_Problem to work on_
From the line that holds "Instruction: Expand the 매트 정리 section" to the last line below, retype everything exactly and nothing else; omit pictures.

_Data_

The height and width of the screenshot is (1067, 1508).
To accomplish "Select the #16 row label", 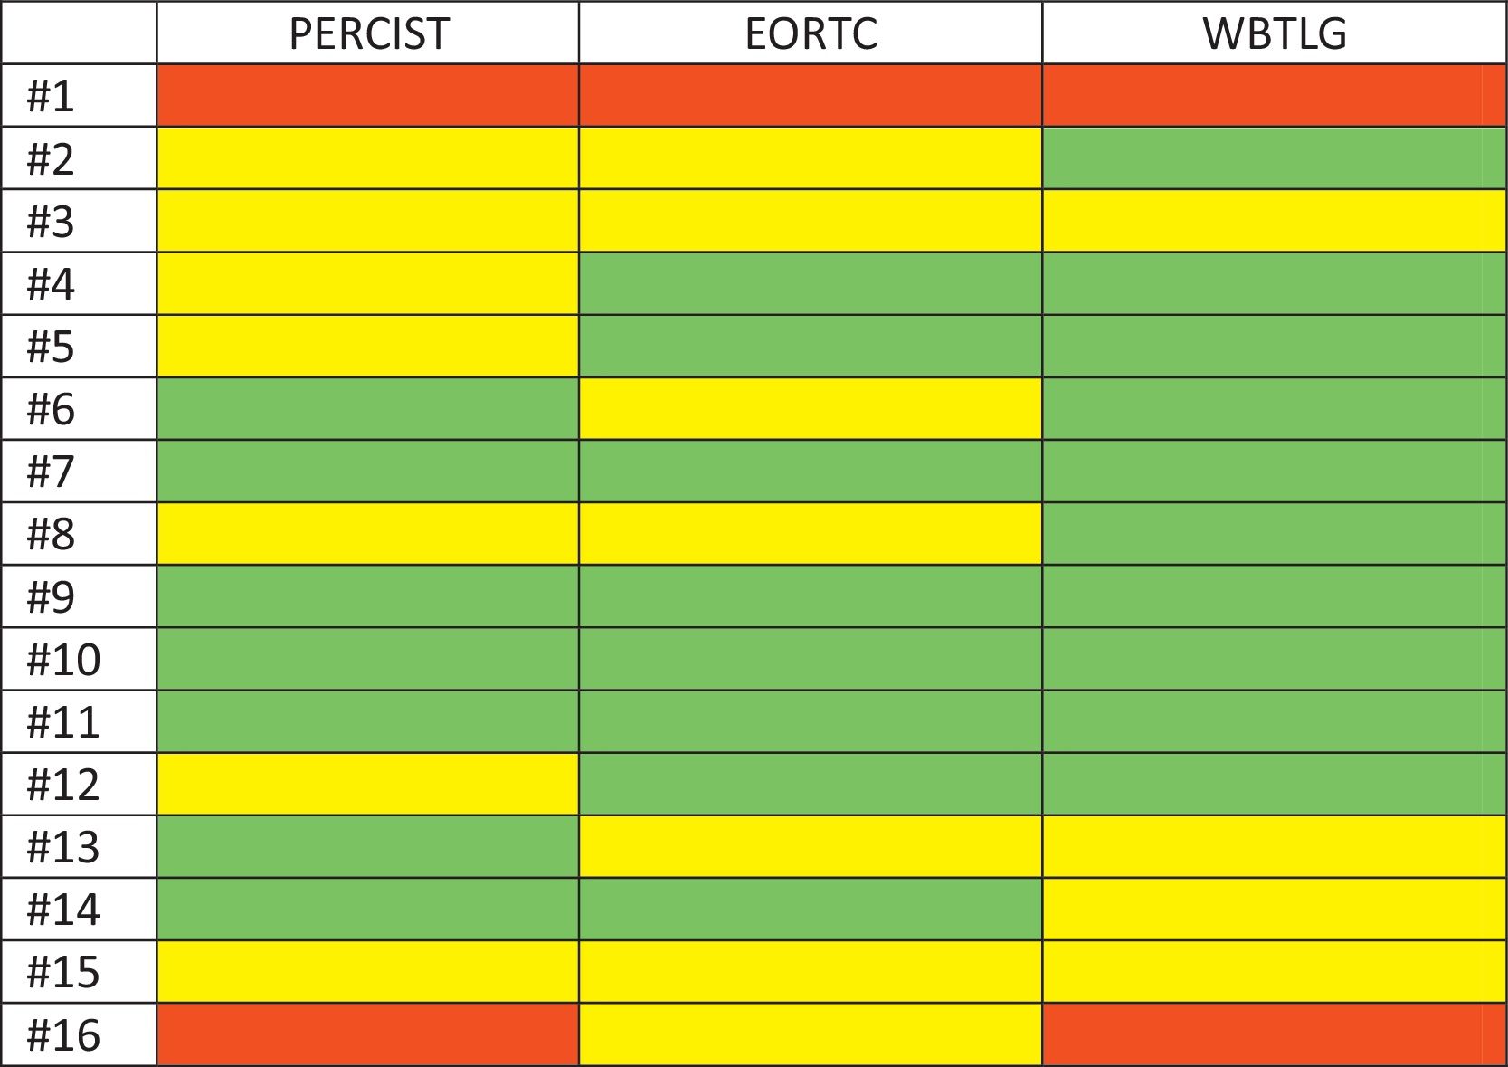I will point(63,1035).
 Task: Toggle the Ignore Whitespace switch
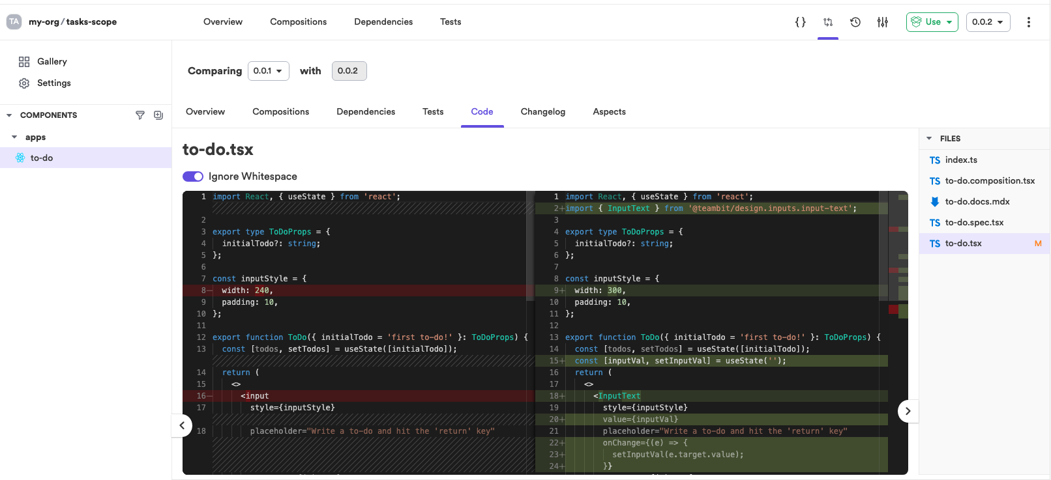pyautogui.click(x=193, y=176)
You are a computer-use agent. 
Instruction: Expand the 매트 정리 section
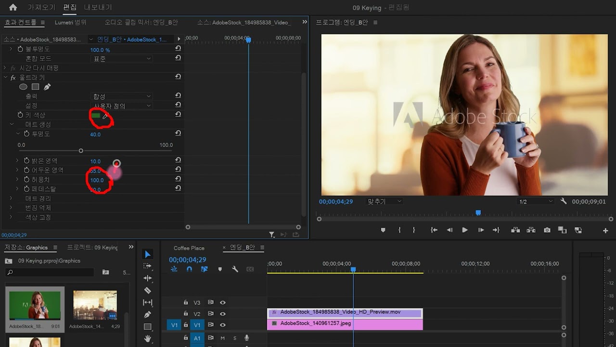click(x=11, y=199)
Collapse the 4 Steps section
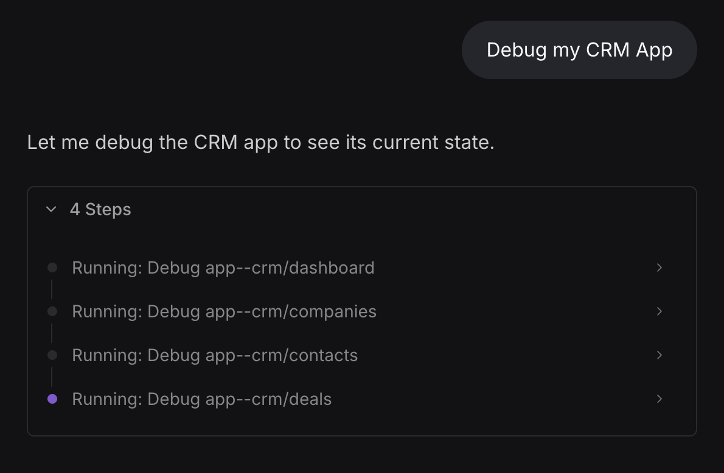Screen dimensions: 724x473 click(x=51, y=209)
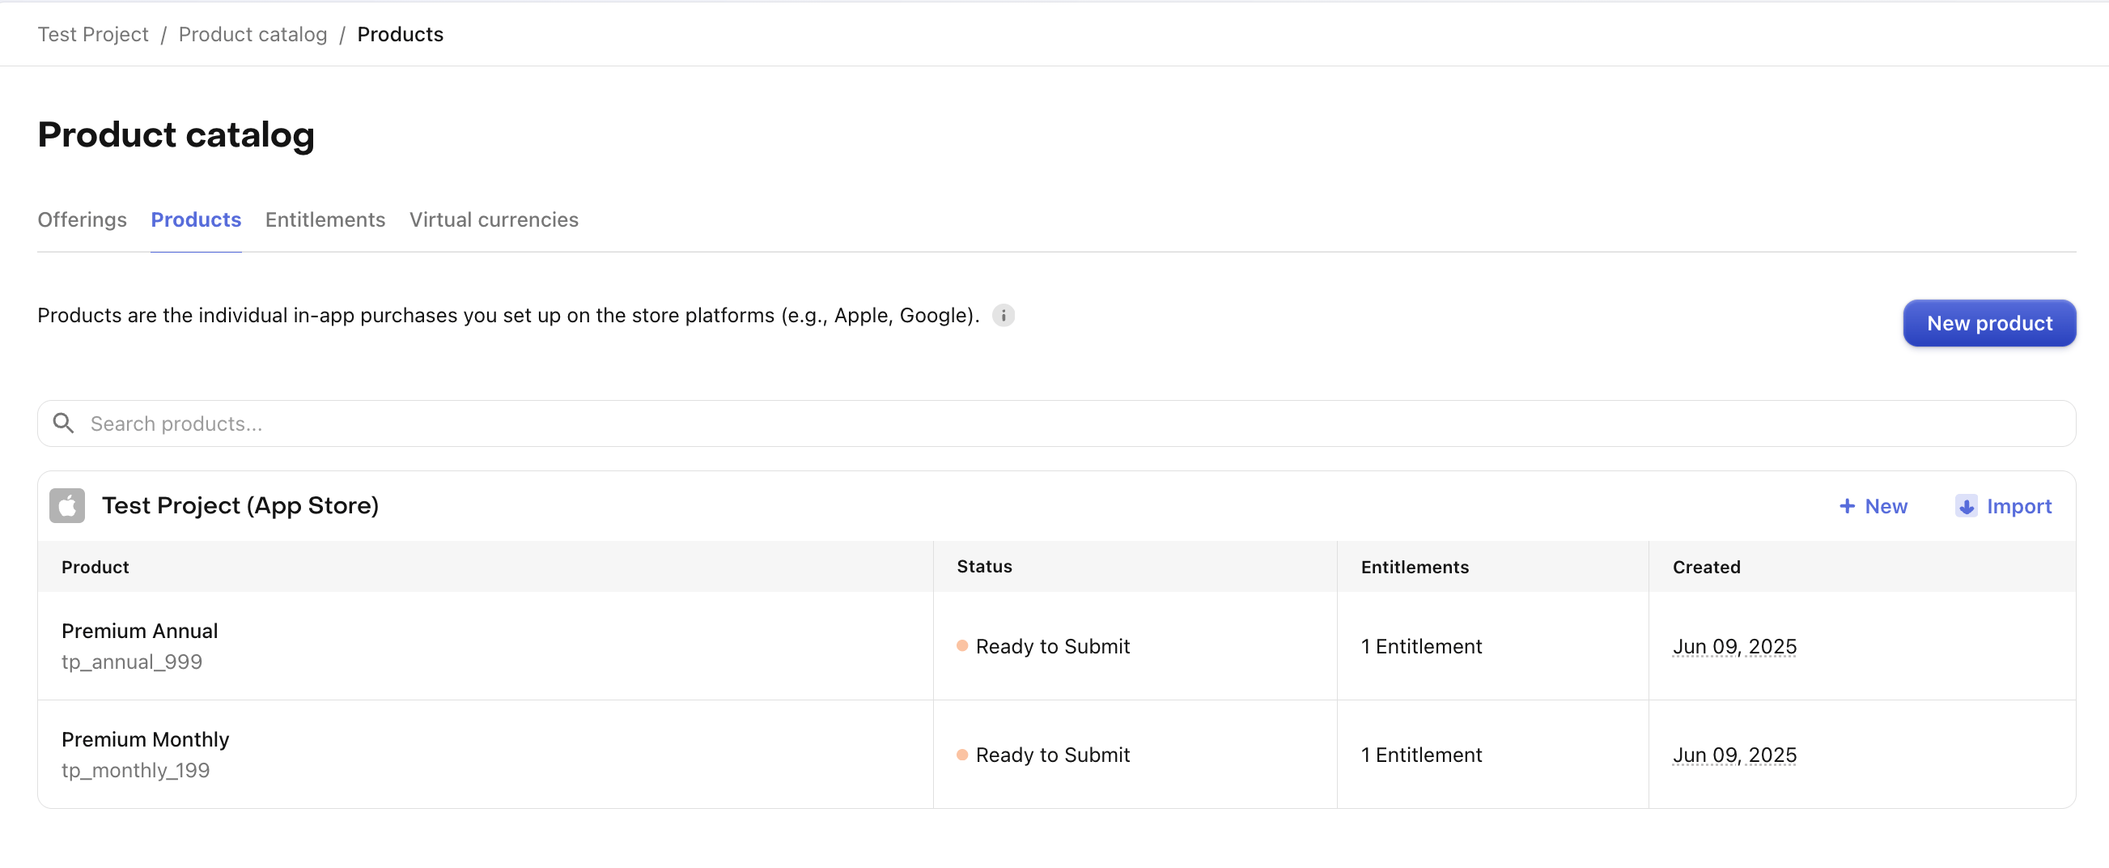This screenshot has width=2109, height=868.
Task: Switch to the Offerings tab
Action: pyautogui.click(x=82, y=219)
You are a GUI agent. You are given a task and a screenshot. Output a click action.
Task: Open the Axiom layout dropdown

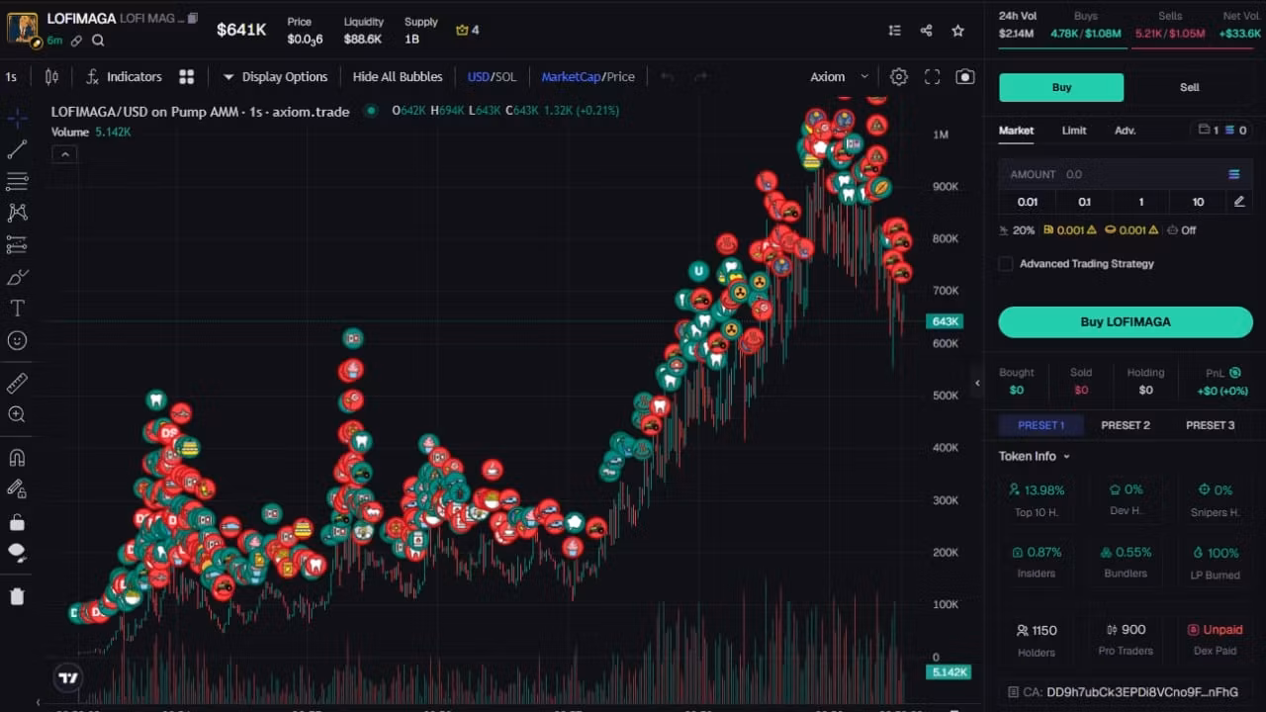pyautogui.click(x=838, y=77)
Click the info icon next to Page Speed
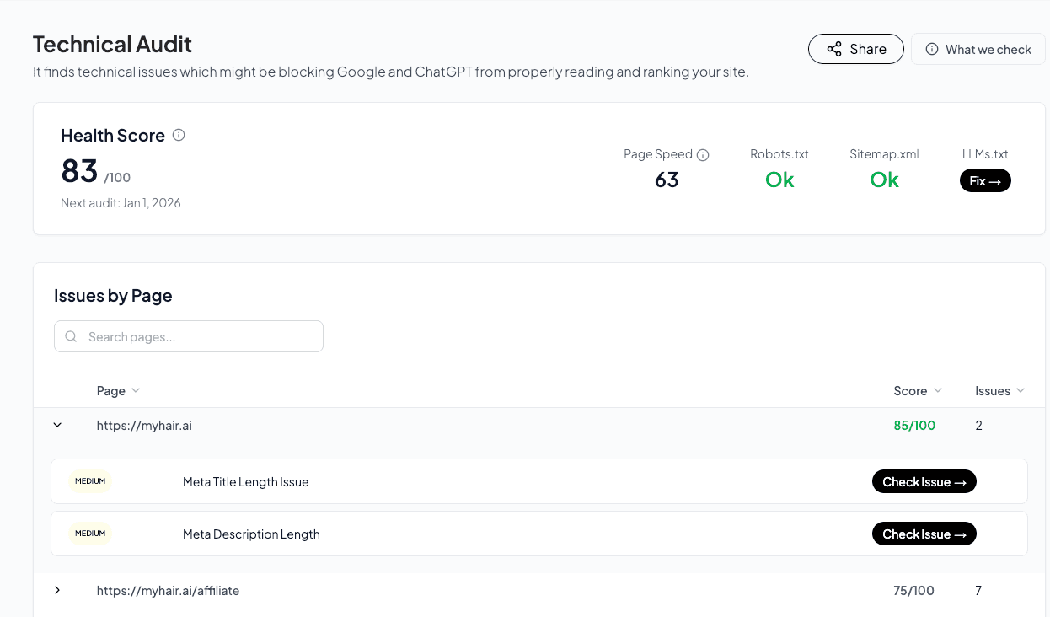Screen dimensions: 1050x617 point(703,154)
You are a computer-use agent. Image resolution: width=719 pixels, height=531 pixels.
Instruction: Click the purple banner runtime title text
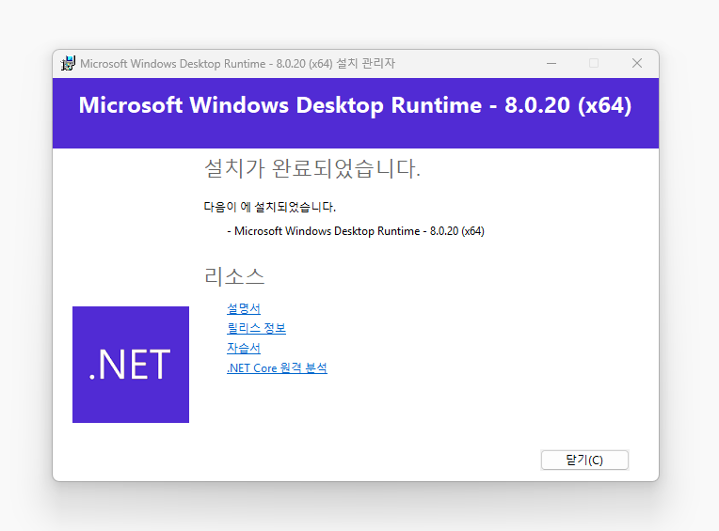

_Task result_
Instruction: Expand the 매트 정리 section
click(x=11, y=199)
Collapse the 4 Steps section
Screen dimensions: 724x473 click(x=51, y=209)
This screenshot has width=2109, height=868.
Task: Switch to the Offerings tab
Action: pyautogui.click(x=82, y=219)
You are a GUI agent. You are given a task and a screenshot. Output a click action.
Task: Open the Axiom layout dropdown

pyautogui.click(x=838, y=77)
Click the info icon next to Page Speed
Screen dimensions: 1050x617 point(703,154)
You are a computer-use agent. Image resolution: width=719 pixels, height=531 pixels.
Instruction: Click the purple banner runtime title text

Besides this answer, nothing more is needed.